Heineken nombró a Rafael Oliveira como nuevo presidente y CEO de la compañía, marcando un hito en la historia del grupo: será la primera vez que la segunda mayor cervecera del mundo quede bajo el liderazgo de un ejecutivo externo.
Oliveira, quien asumirá el cargo el 1 de octubre, llega procedente de JDE Peet’s, fabricante de café y té del que era CEO desde 2024. Su designación refleja una tendencia creciente entre las grandes compañías de consumo masivo, que buscan incorporar nuevos perfiles para acelerar la transformación de sus negocios frente a un entorno cada vez más competitivo.
Tras el anuncio, las acciones de Heineken subieron cerca de un 3%, alcanzando su nivel más alto desde marzo.
Un cambio de liderazgo para una nueva etapa
El nombramiento llega luego de la salida de Dolf van den Brink, quien dirigió la compañía durante seis años y anunció su renuncia a comienzos de 2026.
Según explicó Heineken, Oliveira fue seleccionado tras un proceso internacional de búsqueda por su combinación de visión estratégica, experiencia operativa y conocimiento financiero, atributos que serán clave para ejecutar la estrategia de crecimiento de la compañía hacia 2030.
"Confiamos en que aceleraremos el crecimiento, impulsaremos la productividad y prepararemos a Heineken para el futuro", señaló Oliveira tras conocerse su designación.
Una industria bajo presión
El nuevo CEO asumirá en un momento desafiante para el negocio cervecero. Además de ejecutar un plan de eficiencia que contempla la reducción de 6.000 puestos de trabajo, deberá recuperar el crecimiento de los volúmenes de venta en un contexto donde el consumo de cerveza enfrenta múltiples presiones.
Entre ellas se encuentran el incremento del costo de vida, la moderación del consumo de bebidas alcohólicas, una mayor preocupación de los consumidores por la salud y el avance de tratamientos para el control del peso basados en medicamentos GLP-1, que podrían modificar los hábitos de consumo de alcohol.

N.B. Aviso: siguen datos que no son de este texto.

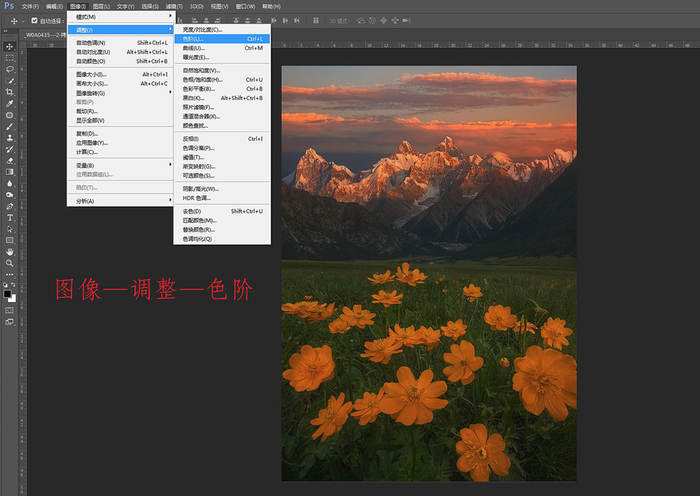Viewport: 700px width, 496px height.
Task: Select the Horizontal Type tool
Action: coord(10,217)
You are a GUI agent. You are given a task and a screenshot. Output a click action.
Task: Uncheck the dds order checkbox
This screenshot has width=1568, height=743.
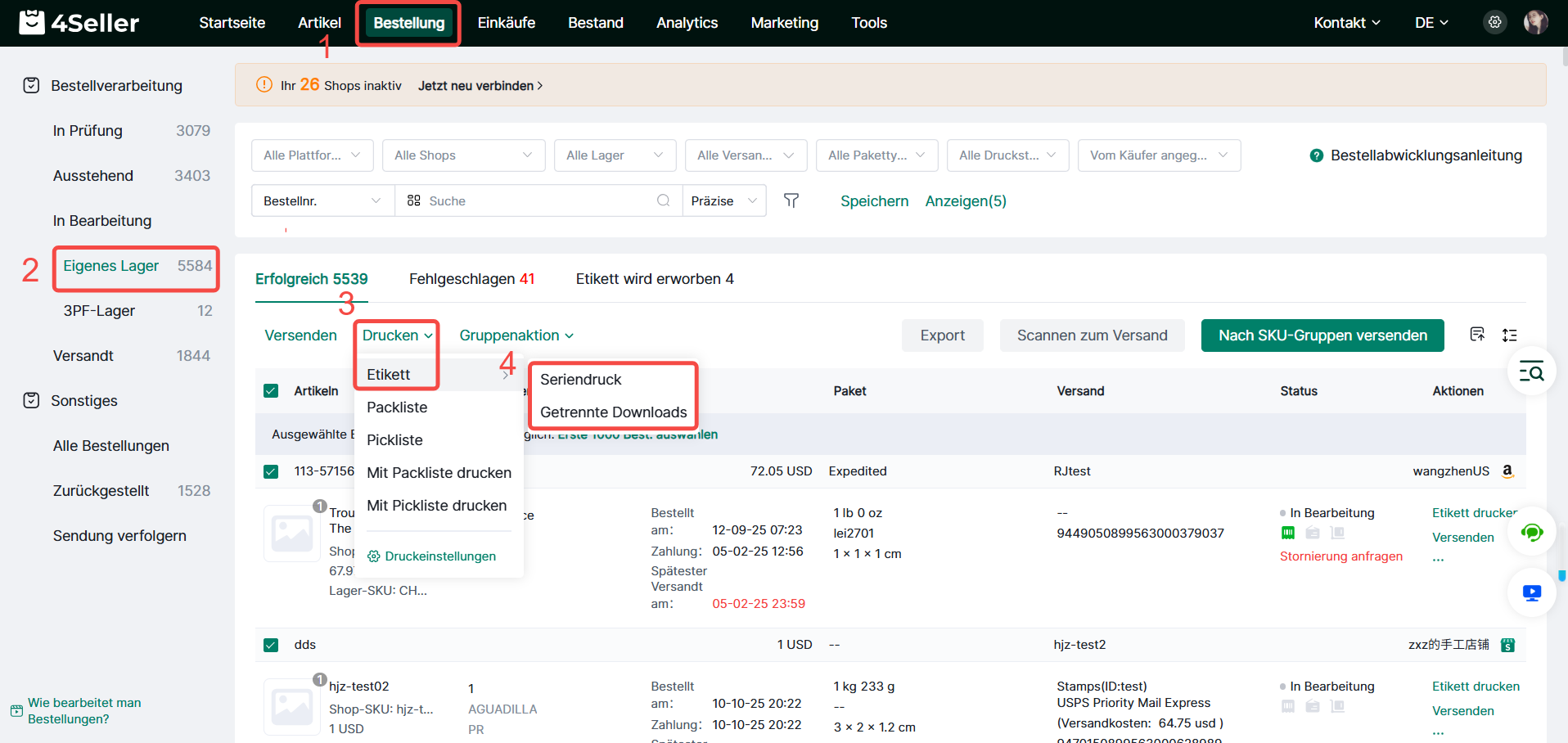(271, 645)
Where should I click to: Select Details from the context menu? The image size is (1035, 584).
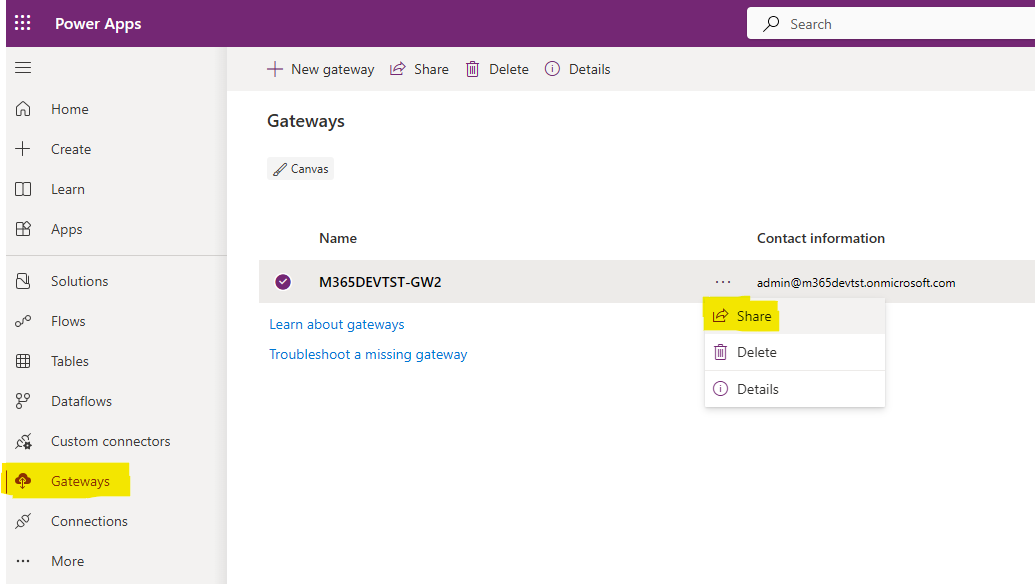coord(757,389)
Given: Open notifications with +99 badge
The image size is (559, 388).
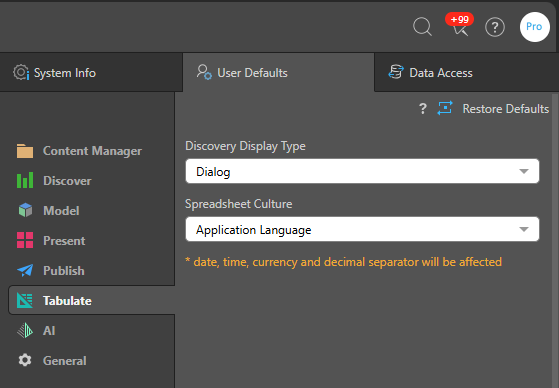Looking at the screenshot, I should pos(460,25).
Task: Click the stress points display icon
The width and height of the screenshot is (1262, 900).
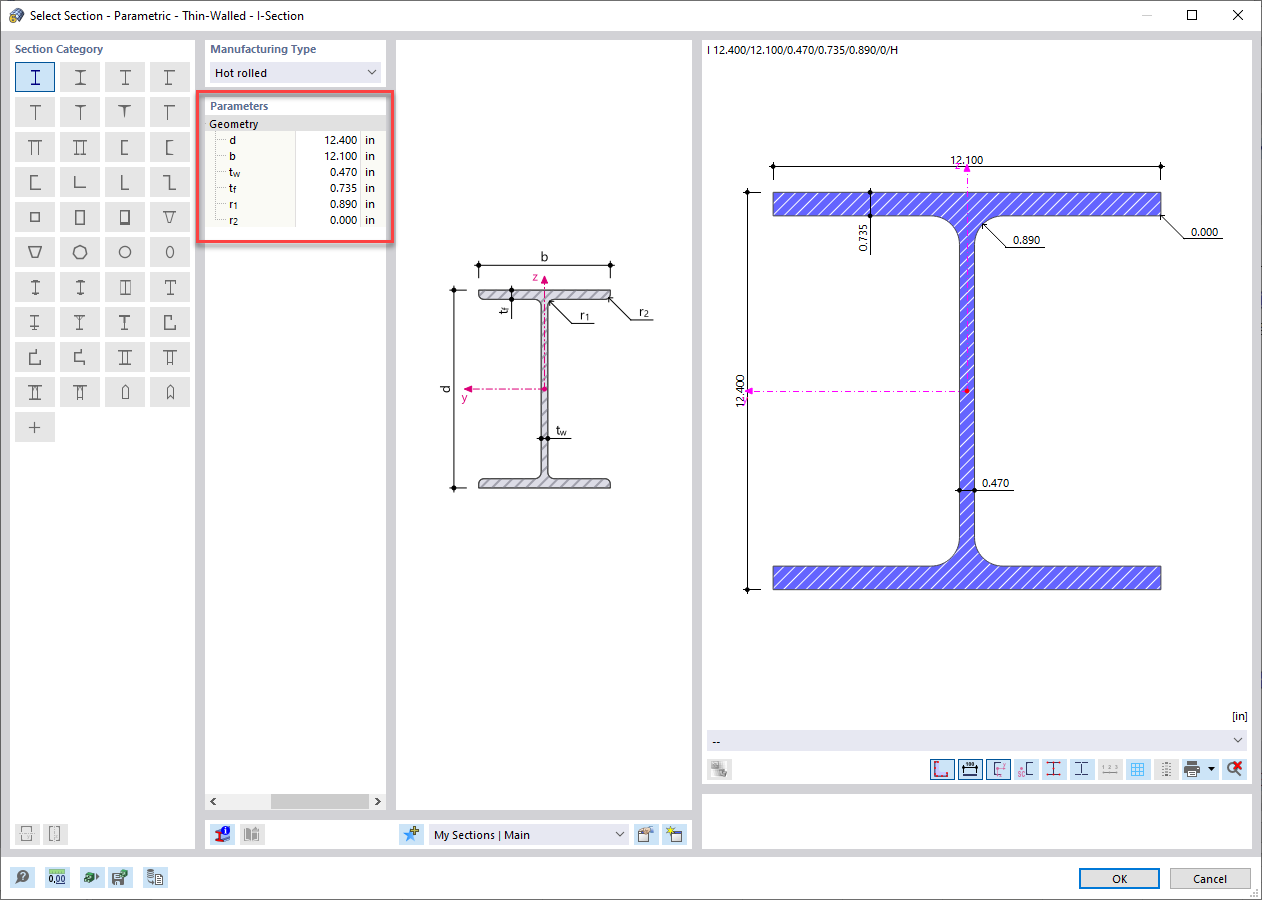Action: click(1054, 769)
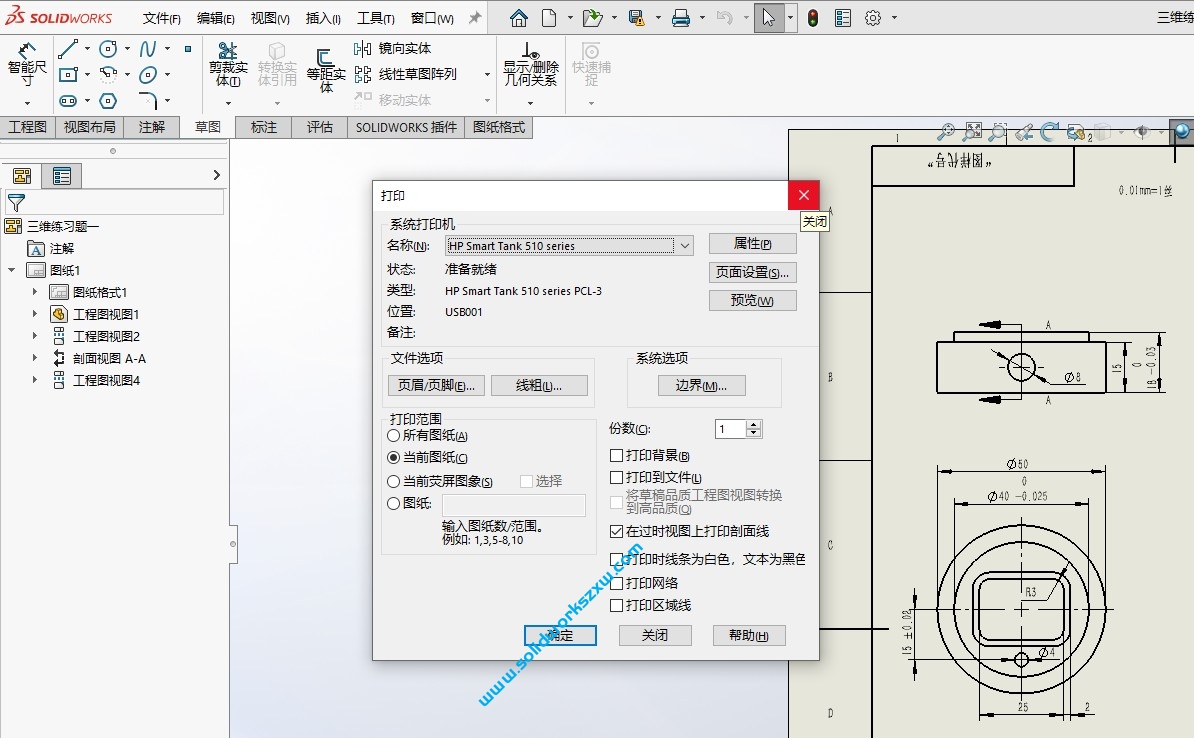Click the 转换实引用 convert entities icon
Screen dimensions: 1194x738
278,66
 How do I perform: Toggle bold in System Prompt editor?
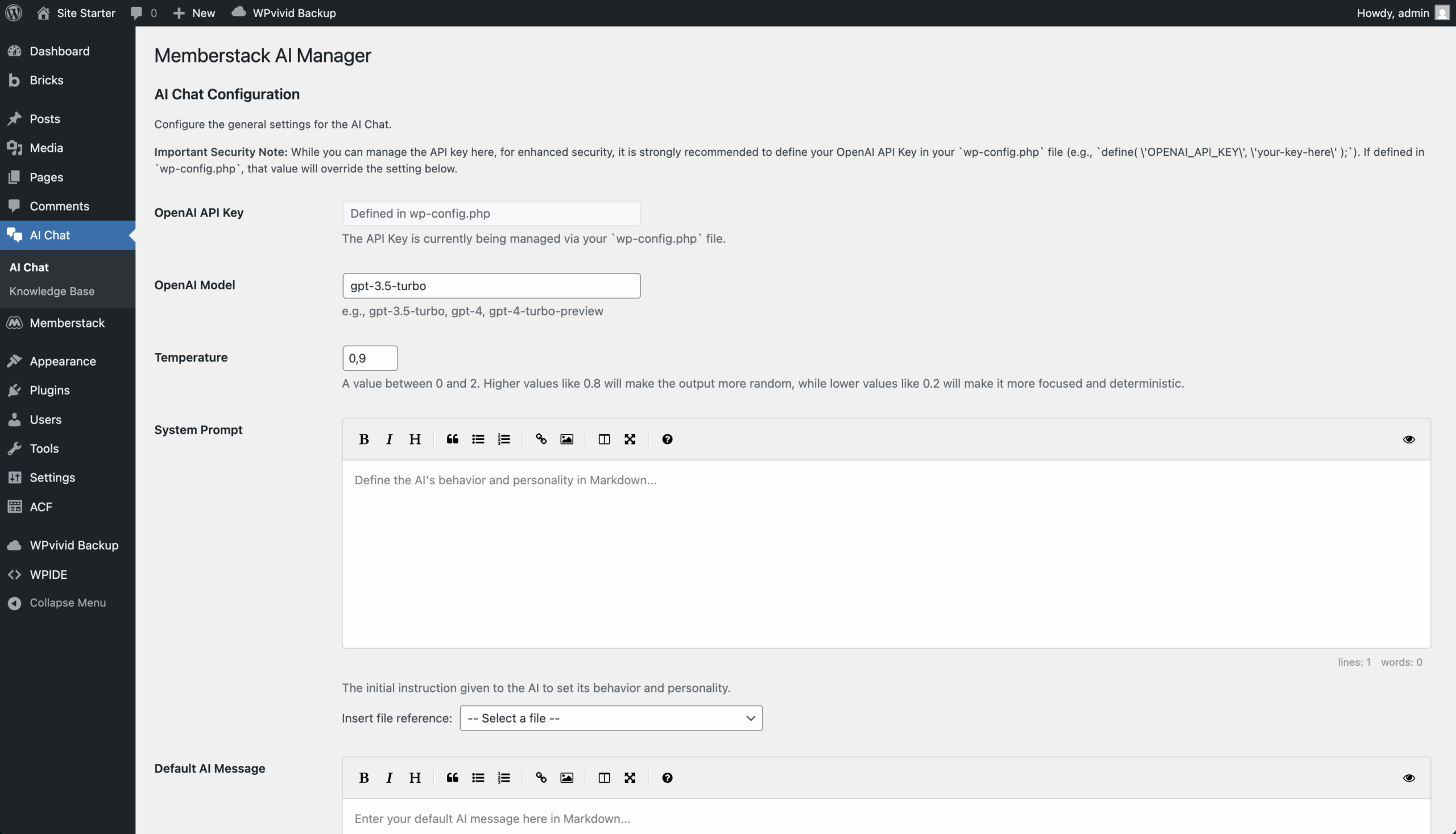363,439
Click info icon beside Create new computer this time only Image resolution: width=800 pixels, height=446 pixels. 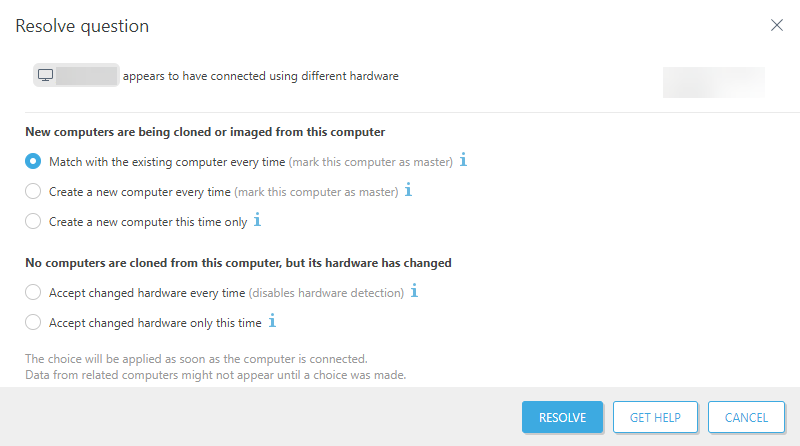click(257, 220)
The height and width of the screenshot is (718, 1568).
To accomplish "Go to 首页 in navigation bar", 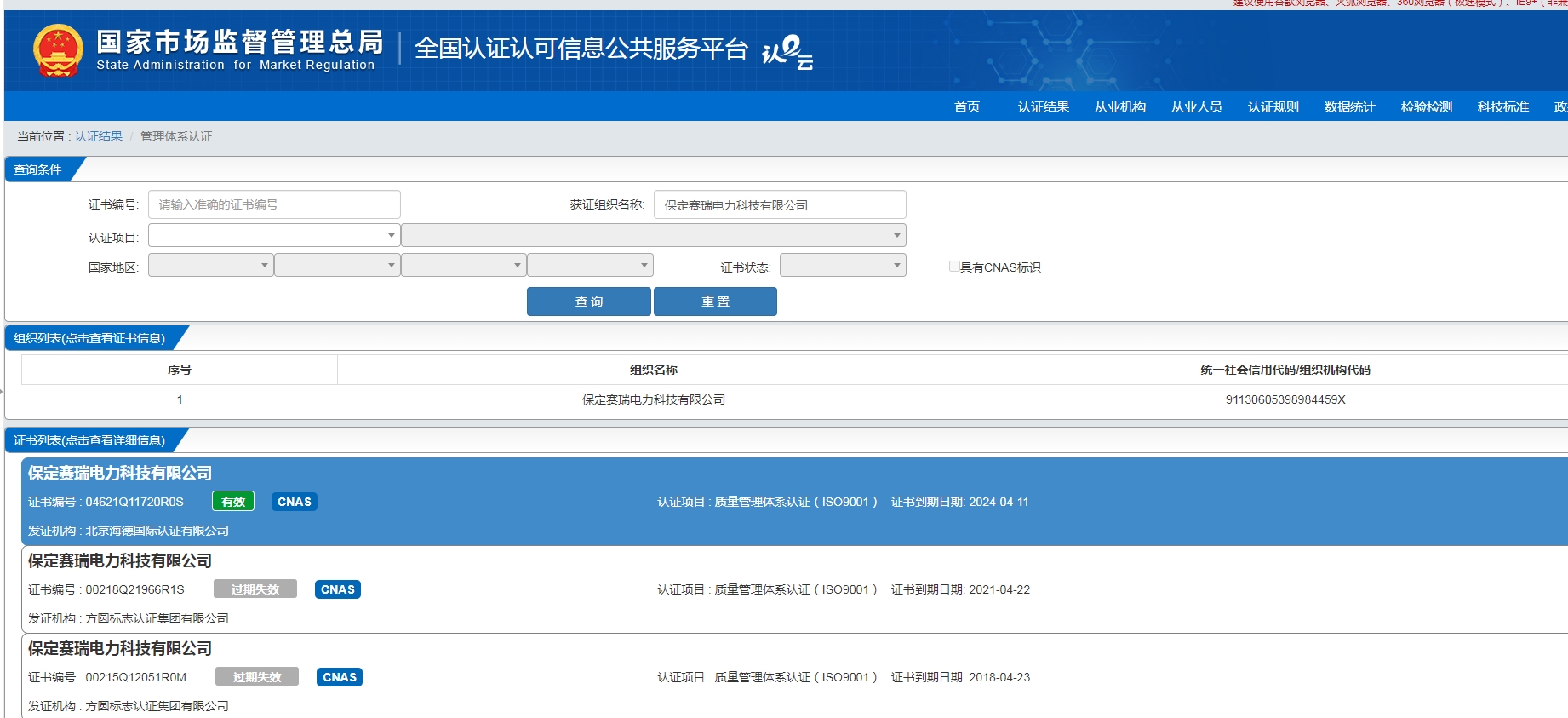I will pyautogui.click(x=966, y=106).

El objetivo de la compañía también será mejorar la rentabilidad para los accionistas y reducir la distancia frente a su principal competidor, Anheuser-Busch InBev.
Un perfil diferente para una industria tradicional
Oliveira acumula más de dos décadas de experiencia en empresas de consumo masivo y ha ocupado posiciones de liderazgo tanto en mercados desarrollados como emergentes.
Analistas del sector destacan especialmente su capacidad para redefinir estrategias y mejorar el desempeño operativo en poco tiempo. Durante sus 17 meses al frente de JDE Peet’s impulsó una rápida revisión estratégica y fortaleció la relación con los mercados financieros.
Sin embargo, su llegada también implica un desafío: no cuenta con experiencia previa en la industria cervecera.
Para algunos analistas, esa falta de recorrido específico representa un riesgo, mientras que otros consideran que precisamente una mirada externa puede aportar nuevas ideas en un momento de transformación para el sector.
Una tendencia que se extiende al consumo masivo
La designación de Oliveira no es un caso aislado. Durante el último año, varias compañías globales de bebidas y bienes de consumo recurrieron a ejecutivos provenientes de otras industrias para renovar sus equipos de liderazgo.
Más que un simple cambio de nombres, la decisión refleja un cambio de enfoque: en un mercado donde el crecimiento es cada vez más difícil de conseguir, las empresas buscan perfiles capaces de acelerar la innovación, mejorar la productividad y adaptarse a consumidores cuyos hábitos evolucionan a gran velocidad.